À partir de ce moment, le C.A. de la Corporation est composé de neuf administrateurs, dont six membres élus par l’assemblée générale et trois membres ad hoc représentant L’Héritage canadien du Québec, Conservation de la nature et la municipalité de Saint-Vallier.

Jules-André Corriveau a assumé la présidence jusqu’à l’assemblée générale annuelle du 6 mars 2004. Par la suite, celle-ci fut assignée à Gaston Cadrin en 2004-2005 et 2006-2007 et à Jacques Carbonneau en 2005-2006. Entre mars 2006 et avril 2009, Michel Talbot a occupé avec un grand dynamisme le poste de président de la Corporation.

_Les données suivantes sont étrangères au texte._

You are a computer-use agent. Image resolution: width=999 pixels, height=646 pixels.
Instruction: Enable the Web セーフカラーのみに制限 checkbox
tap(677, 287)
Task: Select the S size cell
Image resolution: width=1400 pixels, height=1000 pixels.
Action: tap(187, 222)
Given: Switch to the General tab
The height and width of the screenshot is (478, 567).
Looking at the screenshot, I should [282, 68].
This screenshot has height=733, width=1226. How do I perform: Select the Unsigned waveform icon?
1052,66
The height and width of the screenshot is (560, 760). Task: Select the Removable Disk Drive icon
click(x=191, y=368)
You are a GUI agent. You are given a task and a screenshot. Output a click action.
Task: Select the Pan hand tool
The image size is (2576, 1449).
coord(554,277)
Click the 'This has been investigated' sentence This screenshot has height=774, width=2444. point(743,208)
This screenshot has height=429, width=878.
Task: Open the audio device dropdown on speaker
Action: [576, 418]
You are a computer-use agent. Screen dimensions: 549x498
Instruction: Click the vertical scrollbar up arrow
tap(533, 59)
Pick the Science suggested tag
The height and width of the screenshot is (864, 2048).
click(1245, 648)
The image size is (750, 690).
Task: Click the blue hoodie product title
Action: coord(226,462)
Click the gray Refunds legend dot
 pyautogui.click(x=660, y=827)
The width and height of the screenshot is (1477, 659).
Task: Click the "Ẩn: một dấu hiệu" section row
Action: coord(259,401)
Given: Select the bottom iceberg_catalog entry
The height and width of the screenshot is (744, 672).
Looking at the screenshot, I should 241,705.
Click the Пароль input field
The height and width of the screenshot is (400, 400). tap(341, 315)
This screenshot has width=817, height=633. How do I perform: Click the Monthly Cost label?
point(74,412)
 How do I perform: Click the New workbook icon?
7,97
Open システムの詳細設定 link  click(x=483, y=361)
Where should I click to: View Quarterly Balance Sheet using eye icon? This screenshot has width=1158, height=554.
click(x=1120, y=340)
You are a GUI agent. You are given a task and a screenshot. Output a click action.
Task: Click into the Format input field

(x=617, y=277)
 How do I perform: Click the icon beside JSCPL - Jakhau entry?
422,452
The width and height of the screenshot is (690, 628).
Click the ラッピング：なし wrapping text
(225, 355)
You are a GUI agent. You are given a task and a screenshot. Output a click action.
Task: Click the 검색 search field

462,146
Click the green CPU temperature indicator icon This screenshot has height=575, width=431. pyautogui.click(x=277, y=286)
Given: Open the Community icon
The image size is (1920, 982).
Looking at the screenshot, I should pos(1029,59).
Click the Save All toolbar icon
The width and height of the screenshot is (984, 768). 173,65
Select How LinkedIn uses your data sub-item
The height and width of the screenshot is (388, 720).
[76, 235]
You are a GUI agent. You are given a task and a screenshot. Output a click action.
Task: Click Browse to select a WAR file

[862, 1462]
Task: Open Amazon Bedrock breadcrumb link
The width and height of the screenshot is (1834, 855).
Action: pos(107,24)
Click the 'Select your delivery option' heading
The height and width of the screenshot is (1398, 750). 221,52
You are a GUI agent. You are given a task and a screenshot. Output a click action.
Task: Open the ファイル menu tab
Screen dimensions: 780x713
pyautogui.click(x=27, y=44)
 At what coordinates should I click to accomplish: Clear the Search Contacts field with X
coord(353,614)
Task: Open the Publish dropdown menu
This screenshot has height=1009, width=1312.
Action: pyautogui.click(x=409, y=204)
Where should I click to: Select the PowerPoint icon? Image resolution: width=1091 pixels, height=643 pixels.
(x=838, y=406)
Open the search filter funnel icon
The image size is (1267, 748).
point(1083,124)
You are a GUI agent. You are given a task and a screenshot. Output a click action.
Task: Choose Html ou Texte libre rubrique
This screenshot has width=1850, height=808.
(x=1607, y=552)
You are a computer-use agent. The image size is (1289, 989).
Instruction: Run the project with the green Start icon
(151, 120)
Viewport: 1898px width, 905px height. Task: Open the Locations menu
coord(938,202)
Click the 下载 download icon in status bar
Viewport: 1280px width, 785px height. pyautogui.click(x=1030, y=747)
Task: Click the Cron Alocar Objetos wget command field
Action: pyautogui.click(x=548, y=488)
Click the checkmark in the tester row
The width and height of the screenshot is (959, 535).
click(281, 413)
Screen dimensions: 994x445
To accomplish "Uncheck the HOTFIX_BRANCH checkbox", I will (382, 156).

On lui doit entre autres l’initiative de la réfection de la grange, l’organisation des visites guidées pour les cyclistes et le premier symposium de peinture « Paysage en partage ». Depuis le printemps 2009, Guy Lemieux agit comme président et donne une nouvelle impulsion à l’organisme sur le plan des activités culturelles et de l’animation du site.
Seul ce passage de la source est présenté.